* [REQUIRED TASKS]:
[a] For the article on Richie Fernando's cause, mark each statement yes or no depending on whether the article agrees with it, and quote the article's deciding words.
(i) Fernando was 26 years old when he died.
(ii) Fernando was killed in the Philippines.
(iii) Father Antonio Sosa heads the Society of Jesus in the Philippines.
[b] Using the article on Richie Fernando's cause, answer these questions:
(i) On what date was Fernando killed?
(ii) What Latin name does the new pathway to canonization have?
(iii) Who authorized the petition to begin work toward opening Fernando's cause?
[c] List every person the article on Richie Fernando's cause names.

* [TEXT UNDER STUDY]:
# # # # # # #

Jesuit Asia Pacific Conference

John Burger - published on 08/08/17

Brother Richie Fernando's death may be one of the first examples of Pope Francis' new criteria for canonization

One of the newest causes for canonization to be introduced under Pope Francis’ “new way” of becoming a saint is a young member of his own order.

Richard “Richie” Fernando was a 26-year-old Filipino Jesuit brother who died saving his Cambodian students in 1996. Father Antonio Moreno, head of the Society of Jesus in the Philippines, told the Filipino website Rappler days before the feast of St. Ignatius of Loyola, founder of  the Jesuits, that the order will work on having Fernando beatified.

Fernando was killed on Oct. 17, 1996, after he tried to stop a student from releasing a grenade in a school for the handicapped in Cambodia. Fernando grabbed the student and shielded him and others from the explosion.

A Facebook group called Friends of Bro. Richie R. Fernando SJ said the young Jesuit “chose to be a missionary in Cambodia, so as to help war victims, mangled by landmines, to start anew through vocational training. He also made them feel that they are loved and that there is still hope even in a world deranged by secularism.”

The announcement that Fernando’s cause for beatification will be introduced came just weeks after Pope Francis approved of a new pathway that can lead to canonization, oblatio vitae, “the offering of one’s life.” Criteria for this would included a free and voluntary offering of one’s life, and heroic acceptance, motivated by charity, of certain imminent death.

Father Moreno said that the Jesuit Superior General, Father Antonio Sosa, authorized the petition “to initiate and do the spadework” leading to opening Fernando’s cause. That will include gathering data, interviewing people, collecting evidence from those who know the seminarian, gathering his letters, writings, and talks.

In a memo to the Philippine Province of the Society of Jesus on Monday, July 31,  Father Moreno said Fernando is among many Jesuits who have imitated St. Ignatius, “offering themselves in the self-sacrificing service of God and his people.”

# # # # # # #

* [AVAILABLE DATA]:
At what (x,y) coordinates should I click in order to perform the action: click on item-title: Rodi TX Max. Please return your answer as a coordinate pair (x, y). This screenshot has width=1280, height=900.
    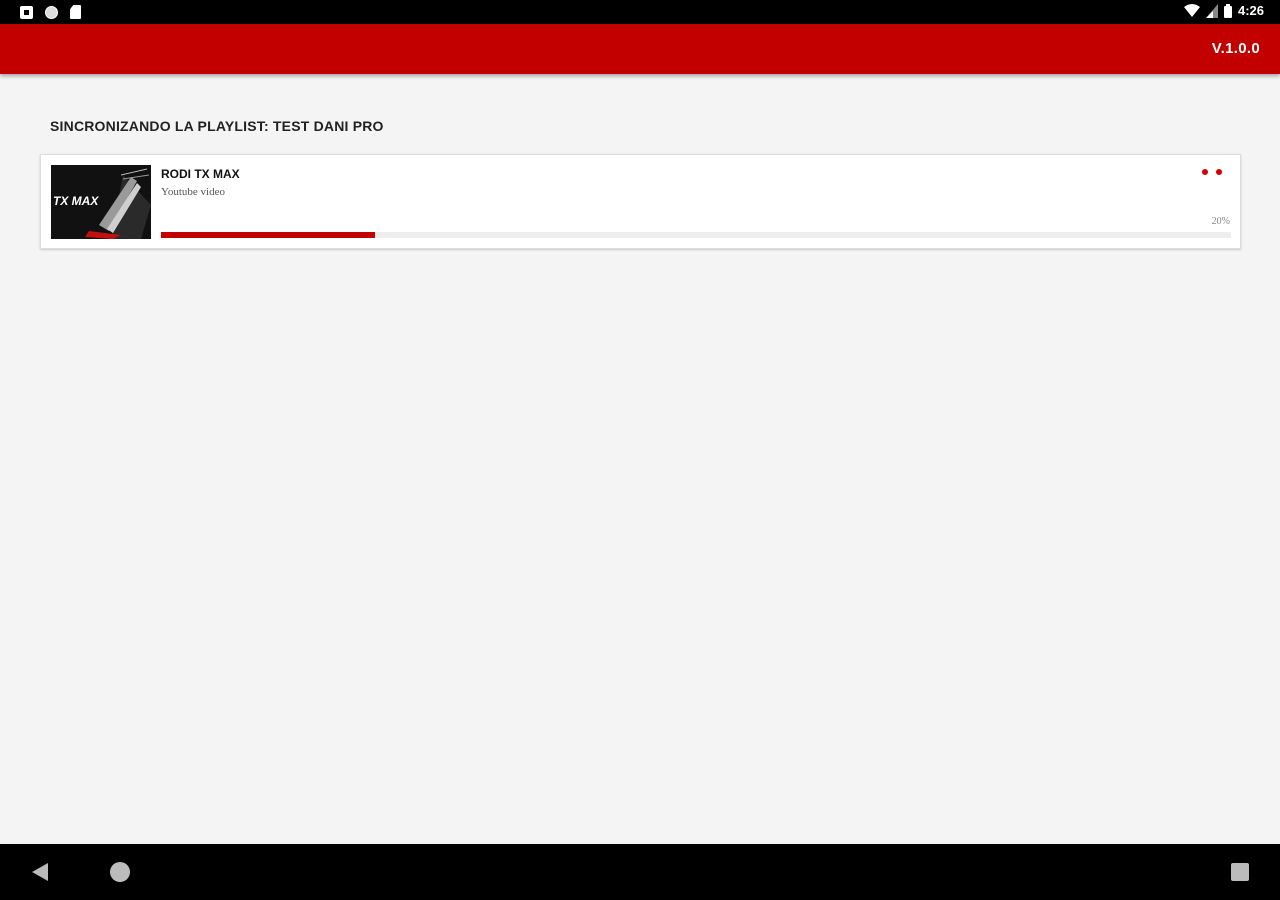
    Looking at the image, I should click on (200, 174).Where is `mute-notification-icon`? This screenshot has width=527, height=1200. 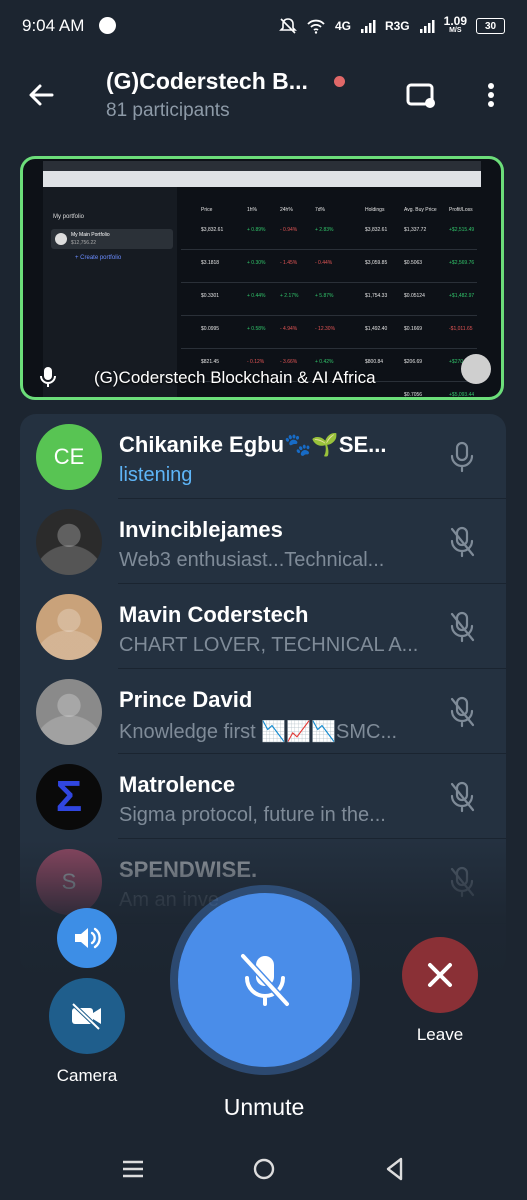 mute-notification-icon is located at coordinates (288, 26).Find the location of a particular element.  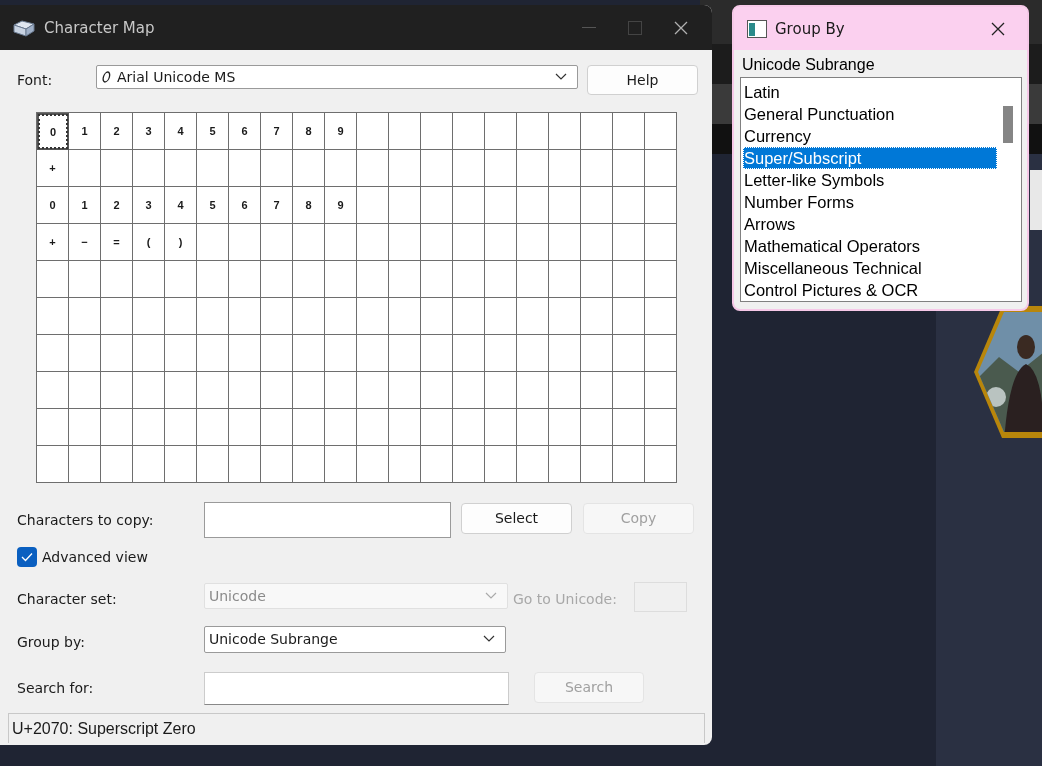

# # # # # # #

* [EXPECTED RESULTS]:
[a]
(i) Yes: "a 26-year-old Filipino Jesuit brother"
(ii) No: "in a school for the handicapped in Cambodia"
(iii) No: "Father Antonio Moreno, head of the Society of Jesus in the Philippines"

[b]
(i) Oct. 17, 1996
(ii) Oblatio vitae
(iii) Father Antonio Sosa, the Jesuit Superior General

[c]
John Burger
Richard "Richie" Fernando
Pope Francis
Father Antonio Moreno
St. Ignatius of Loyola
Father Antonio Sosa